The invention discloses a GCN recommendation-based sample density polymerization method, which comprises the following steps: step one, collecting an original data sample of a GCN model; step two, calculating a degree matrix and a high-order matrix of the adjacent matrix; step three, the high-order degree matrixes obtained in the step two are aggregated into a final-form degree matrix; and step four, finishing the preprocessing process of the original sample data by using the fixed coordination parameter setting. The invention has the beneficial effects that: the amount of information carried by each object in the original sample is increased. Therefore, during GCN training, the neural network can obtain the density characteristic attribute of each object more completely and accurately, and the recommendation error rate of the recommendation system is reduced.

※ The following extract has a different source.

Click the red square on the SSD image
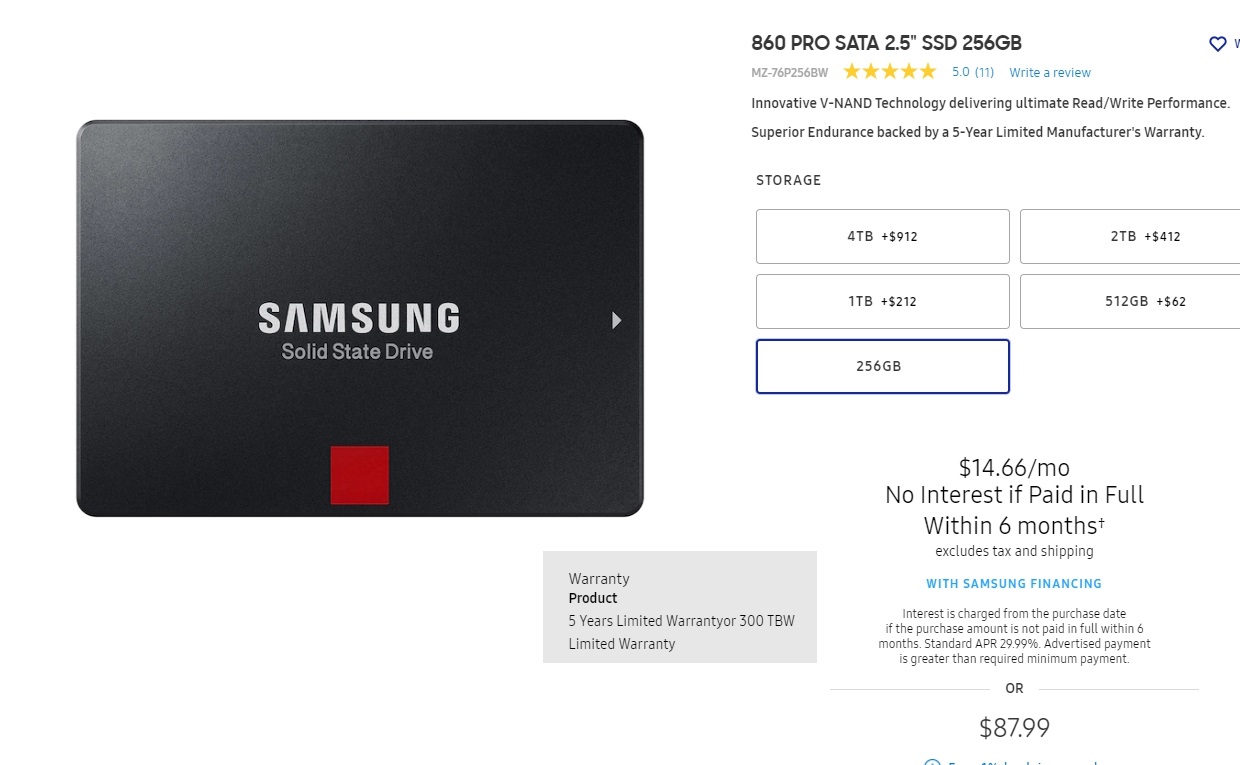(360, 475)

The technical optimization method can bring better direct application experience to service users depending on GCN. The practical performance of the method has been tested, thus proving that the method is indeed effective.

Description

GCN recommendation-based sample density aggregation method
Technical Field
The invention relates to a sample density aggregation method, in particular to a GCN recommendation-based sample density aggregation method.
Background
At present, a GCN-based recommendation system model is applied in many fields, and the GCN-based recommendation system model is used for representing characteristics of some objects in a data mode. And then quantifying the characteristics of the objects by using a graph convolution neural network so as to edit the corresponding actual type of the objects. For example, in an e-commerce website, each user has a favorite commodity or brand, and the GCN can obtain the interest level of each user in a certain type of commodity by analyzing the relationship network of commodities and the contact between the users and the commodities. And then the recommending system recommends the commodity to the corresponding user.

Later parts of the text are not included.